Project Description
This project seeks to reframe the history of welfare and social care in modern Europe by restoring to view the contributions of local actors – primarily families and associations – to shaping welfare systems in three European borderlands: Galicia, the North-eastern Adriatic and the Franco/Belgian/German border regions from the late 19th century to the 1990s. SOCIOBORD will turn our attention to the co-construction of social assistance by public and private actors in three borderland contexts marked by social, cultural, economic, religious or ethnic diversity. Here, the reach of central states often fluctuated and a range of welfare structures, based on national, but also non-national forms of identity/solidarity (e.g., occupation or religion) flourished. By exploring social care in eastern, southeastern and northwestern European borderlands over an extended period of time we intend to examine similarities and divergences across a long 20th century, bringing the histories of welfare in east and west, socialist/post-socialist and liberal democratic regimes into dialogue with one another.
SOCIOBORD will realize its objectives by deploying a highly innovative triadic approach that emphasizes the dynamic relationships among three distinct actors – voluntary associations, families and states – who interact at different levels and in multiple ways in the construction of social protection. Inasmuch as it gives primary attention to local actors, the triadic approach assumes a bottom-up perspective. Yet it does so without ever losing sight of the state in its local manifestations. In this way, SOCIOBORD will recover the contributions of families and associations in developing new forms of social care as well as the forms of local knowledge that these civil society actors brought to their work.

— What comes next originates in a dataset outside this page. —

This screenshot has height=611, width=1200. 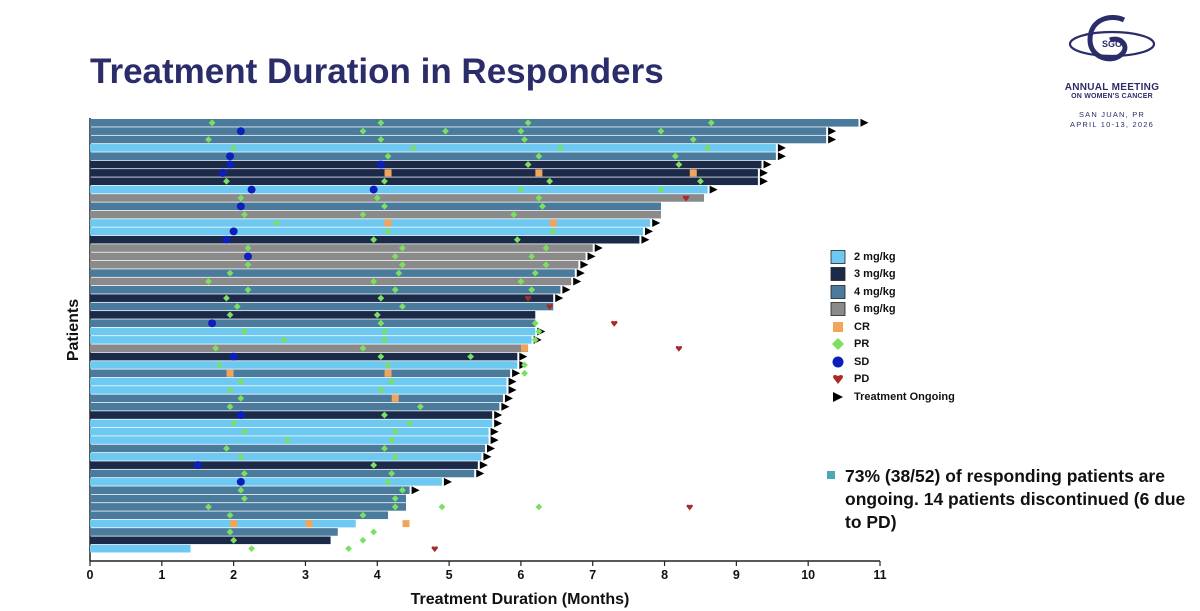 What do you see at coordinates (862, 326) in the screenshot?
I see `legend-label: CR` at bounding box center [862, 326].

The key to managing the extended geographical scope and long chronology lies in the project’s precise, carefully-chosen case studies, which allow for comparison across distant contexts while simultaneously tracing the transfer of ideas, institutions and practices of social action among the three regions. We have chosen to organize the research around a series of studies involving mobilizations of local actors on behalf of three groups of beneficiaries – children, working-class women and veterans. By combining the bottom up perspective of the triadic approach with the focus on three objects of social action, the project creates a clear grid that will enable transversal and comparative analysis across the three borderlands.

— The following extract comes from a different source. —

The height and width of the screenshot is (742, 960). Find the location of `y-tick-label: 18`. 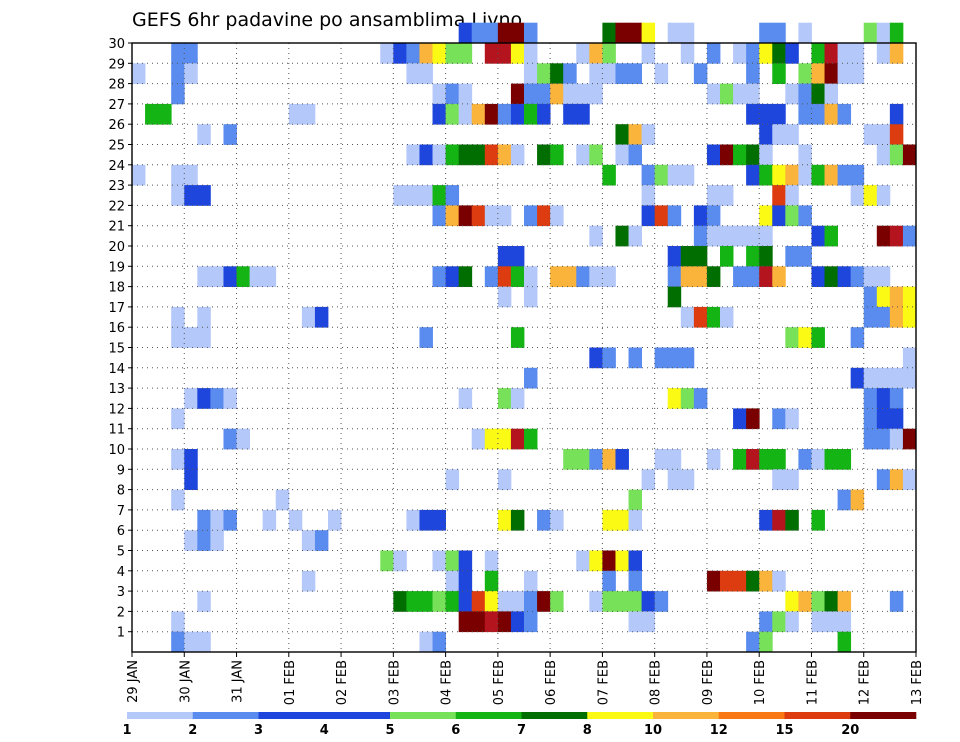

Europe’s borderland regions are particularly revealing laboratories for studying the development of social protection, thanks to a dense variety of actors competing for influence over their putative objects of assistance and for access to funding. The focus on local, often parallel structures of social provision – at times cooperating, at times competing – will allow me and my team to examine the interplays between inclusion and exclusion that have long shaped European welfare provision by homing in on those contexts where such developments were particularly visible. The project thus recasts borderland regions not as outliers in welfare histories, but rather as micro-histories that open up onto larger transnational concerns and developments. Indeed, it is our conviction that these regions offer a wide-angle, long – distance lens that illuminates the contested history of Europe’s linguistic, ethnic and religious diversity. Ultimately, this will allow us to rethink the development of European social provision as uneven and dynamic; challenging conventional state-centered narratives that have assumed a larger coherence in the evolution of social welfare, rooted in those political, cultural and ideological trajectories that are presumed to underpin various welfare regime types.
THE PROJECT WILL:
- Identify, map and analyse the contributions of families and voluntary associations in conceptualizing welfare politics and creating local welfare systems in borderland contexts.
- Trace the emergence of particular actors (e.g. working-class organizations, employers’ associations, international organizations, religious associations) and specific forms of social action in our three borderlands.
- Explore the relationship between the various borderland “state formations” and the patterns of social mobilization that these different formations enabled or constrained.
- Analyse how the context-informed perspectives of these social actors – those perceptions of religious, ethnic, gender, class or national difference that shaped local structures of social provision – informed processes of inclusion and exclusion, which may then have become embedded in larger regional and state structures.
- Examine the impact of shifting economic and political contexts on the evolution of social politics in our three borderlands.
- Trace the presence and evaluate the impact of transnational actors on the development of local forms of social provision in European borderlands.